The next sentence I can also give no credence to. The idea of proletarian democracy in some 'part of the world' strongly suggests to me a state amongst other states. But be that as it may, your suggestion certainly implies that this polity, whatever it may be, will have to get itself caught up in questions of sovereignity and defence, not to mention all the tricky questions of migration of people and goods across the 'borders' of this particular entity. Will it have a police force as well then? All of these latter points suggest that your surplus will not be going into expanded reproduction of the means of life at all, but into the maintenance of a political entity (with a low-productivity economy, rather like the Soviet Union's), an entity that is not worth supporting from a communist perspective. **************

Mike B: With Marx, I think it possible that the workers could organize sufficient might to become the dominant class and rule within a proletarian democracy where other classes were still in existence, just as the capitalists rule today within the bourgeois democracies of the world. You can see this kind of situation imagined by Marx in the program outlined in the "Communist Manifesto" and in his comments concerning the Paris Commune.

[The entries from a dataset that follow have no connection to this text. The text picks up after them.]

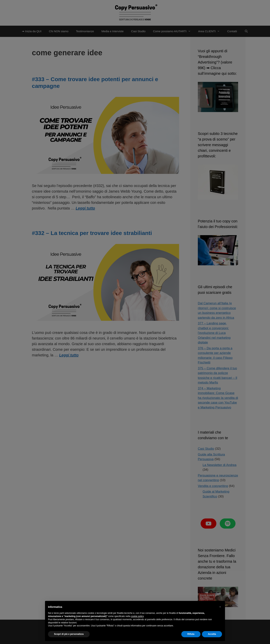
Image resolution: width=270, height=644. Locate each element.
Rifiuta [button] (191, 634)
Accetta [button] (212, 634)
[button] (220, 607)
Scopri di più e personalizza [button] (69, 634)
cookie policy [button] (137, 616)
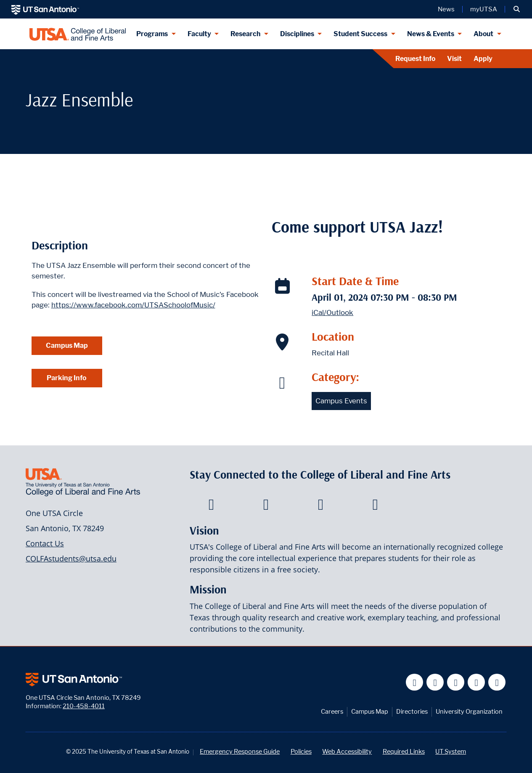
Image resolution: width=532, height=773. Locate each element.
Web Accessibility (347, 751)
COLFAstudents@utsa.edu (71, 559)
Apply (483, 58)
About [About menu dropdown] (483, 34)
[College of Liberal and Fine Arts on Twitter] (266, 507)
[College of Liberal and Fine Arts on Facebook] (211, 507)
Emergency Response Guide (240, 751)
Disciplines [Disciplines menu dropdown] (297, 34)
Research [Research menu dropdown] (245, 34)
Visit (454, 58)
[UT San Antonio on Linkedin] (476, 682)
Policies (301, 751)
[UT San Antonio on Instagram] (497, 682)
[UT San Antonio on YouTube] (455, 682)
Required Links (404, 751)
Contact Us (45, 543)
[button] (516, 9)
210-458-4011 (84, 706)
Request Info (415, 58)
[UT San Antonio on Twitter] (435, 682)
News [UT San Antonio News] (446, 9)
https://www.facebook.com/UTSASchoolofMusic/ (133, 305)
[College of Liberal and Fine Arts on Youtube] (320, 507)
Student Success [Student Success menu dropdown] (360, 34)
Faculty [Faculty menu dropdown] (199, 34)
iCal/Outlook (332, 312)
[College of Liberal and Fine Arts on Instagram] (375, 507)
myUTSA (484, 9)
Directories (412, 711)
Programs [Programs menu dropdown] (152, 34)
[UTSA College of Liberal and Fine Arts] (77, 34)
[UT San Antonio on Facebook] (414, 682)
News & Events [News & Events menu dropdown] (431, 34)
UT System (450, 751)
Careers (332, 711)
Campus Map (67, 345)
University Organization (469, 711)
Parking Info (66, 378)
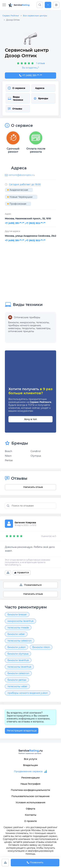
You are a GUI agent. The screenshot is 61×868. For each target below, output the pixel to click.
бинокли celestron (18, 673)
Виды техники (15, 98)
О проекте (30, 821)
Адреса (40, 88)
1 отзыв (41, 63)
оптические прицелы (21, 331)
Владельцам (30, 765)
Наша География (30, 784)
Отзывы (15, 108)
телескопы (43, 322)
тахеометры (43, 328)
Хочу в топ (30, 419)
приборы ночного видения (24, 325)
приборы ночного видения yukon (27, 693)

Like you, Tahir, I would prefer to see the whole of the Earth's producers organized in the Industrial Workers of the World, all at once, so that these messy questions would never have to arise or have to be dealt with. However, IF, by the grace of Joe Hill, the workers of say the oft despised "North" were to get it together and start ruling their regions before say, the workers of the much admired "South" did, I would applaud these workers and join with them in solidarity.

As for the Soviet Union, as you well know (referring to your web site), there was much enthusiasm and support for the workers in that part of the world, from other workers in the world, when the workers of the Czarist Empire first arose and created their own workers' councils. A lot of class conscious workers, both in and out of the Soviet Union, knew that that revolution would not survive on its own without successful revolutions in the more industrialized countries. The rest is history. *************

Tahir:

Anyway Mike, this thinking gives you an idea as to why I think that the communist movement can only be an international one that organises itself completely independently of all states and their territories, and refuses by to be a part of any statist solutions whatsoever. It must of course pressure those who do rule states into making reforms and various other sorts of retreats. That should go without saying. Anyway I'm not sure I can add anything further to these ideas at this stage. If you want to know a political tendency, some of whose ideas I think I share, you might check out the n + 1 people at: http://www.quinterna.org/lingue/english/0_english.htm

*********

Interesting site. I wish you and your comrades well, Tahir. On matters of principle, like the need to abolish wage labour in order to achieve socialism, I think we're closely aligned. On more specific matters, like which reforms are concealed measures of reaction and which actually give proles back more control of their lives...well, you know how it is on the left where people think for themselves...there will be argument and sometimes even, agreement.